Sunday, July 24, 2011

Inadequate.

 Here's me about to be an idiot. Oh well :)

Just for a second I find myself no longer thinking about it. Completely recovered and no longer addicted to that lifestyle. But then today I realize how badly I want it. It's edgy, talented, prolific, comforting, it's got a slight hint of danger, it unleashes an abundance of adrenaline, it has no boundaries and it's absolutely perfect. It satisfies all of my cravings and even more, that until I was reintroduced to that lifestyle, I didn't even know I had. So here I am, thinking that either I have to rid the world of this lifestyle so that thinking about it constantly does not force me to kill myself in a violent rage or that I have to learn that I am not dependent on this lifestyle and can live a happy and fulfilling life sober.

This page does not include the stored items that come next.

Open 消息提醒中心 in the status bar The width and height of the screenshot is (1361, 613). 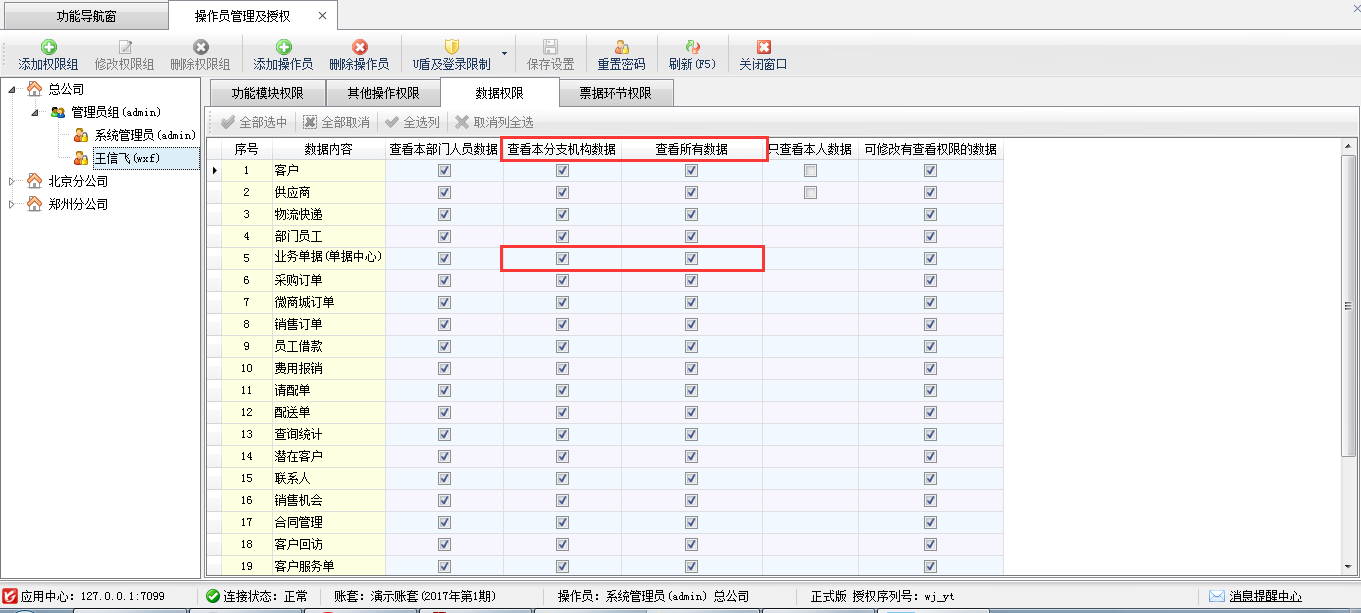point(1255,596)
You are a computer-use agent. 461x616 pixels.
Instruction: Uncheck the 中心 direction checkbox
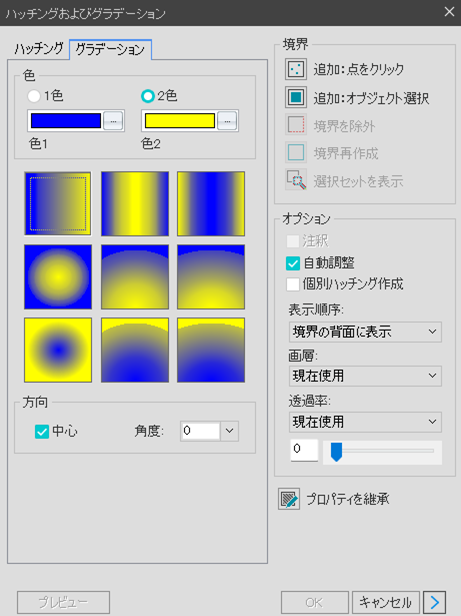[x=42, y=431]

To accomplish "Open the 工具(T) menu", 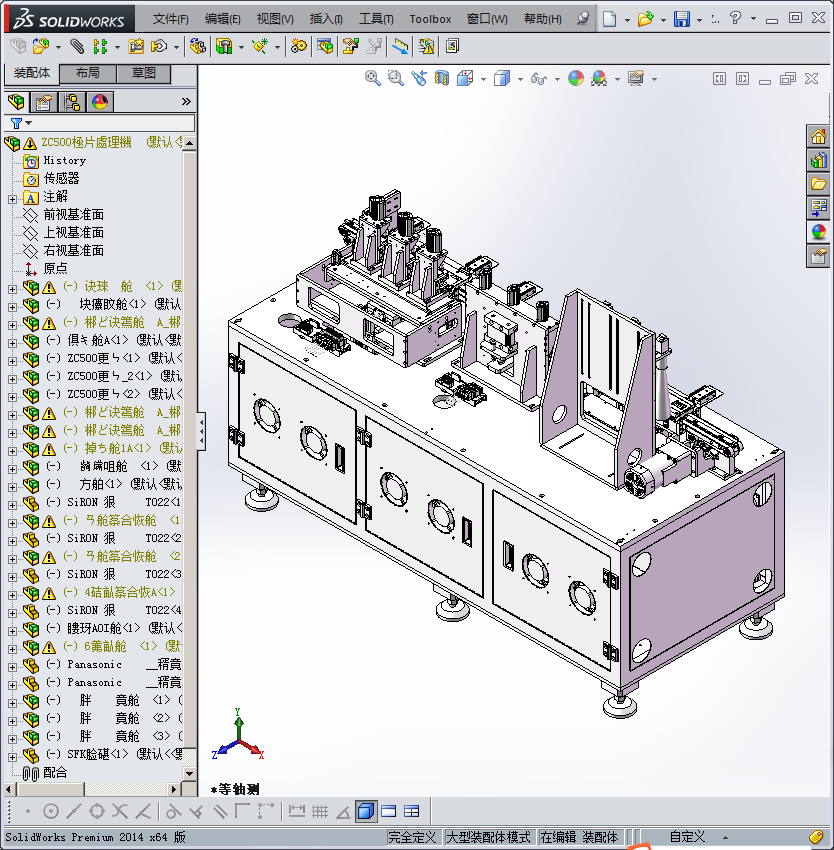I will [x=376, y=19].
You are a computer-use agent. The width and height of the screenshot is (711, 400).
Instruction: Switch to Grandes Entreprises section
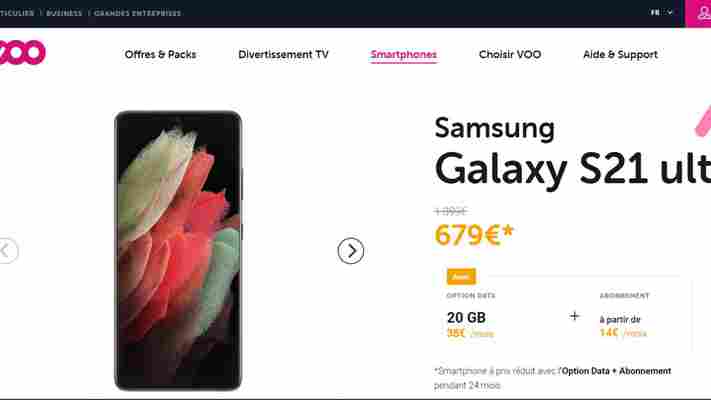click(x=137, y=13)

I was fine today, in fact, I was great today. Only thought about it once as I looked upon a trigger image, but then, I saw the lifestyle itself in all it's alluring glory and currently, it is consuming my every thought. I want to burn it and watch every last ounce of it smolder into an unforgiving fire where it can never trace its way back to me again. And yet, I can't help but imagine how amazing life would be with it. How much my creativity would spike, how much more spontaneous life would be, how much greater and vivid the passion for life might be. I can almost taste it, or feel it soaring through my veins sometimes. Sometimes I feel like I might die without it, like it was the only thing that I ever felt encouraged my existence. But this is insane. I could have lived a perfectly normal, happy life if I had never even put myself in the position to get acquainted with such a drug. But now that I have, it still to this day holds a heavy power over me. The rush of inhaling the tantalizing substances and the aromas that soothe the air. The hunger for the rush of exertion then the blissfully content incline that follows lasts for days and the moments enjoyed with such a powerful lifestyle can be recounted over and over. Now I'm stuck. I know I shouldn't even think about it, but it's impossible not to. It's driving me to insanity faster than I ever thought possible and it's all I can do to keep somewhat stable in the eyes of others. To not draw attention to the fact that I'm slowly getting closer to cracking and impulsively taking regrettable actions. I miss it. I still love it. I don't think I'll ever stop. Lifestyle.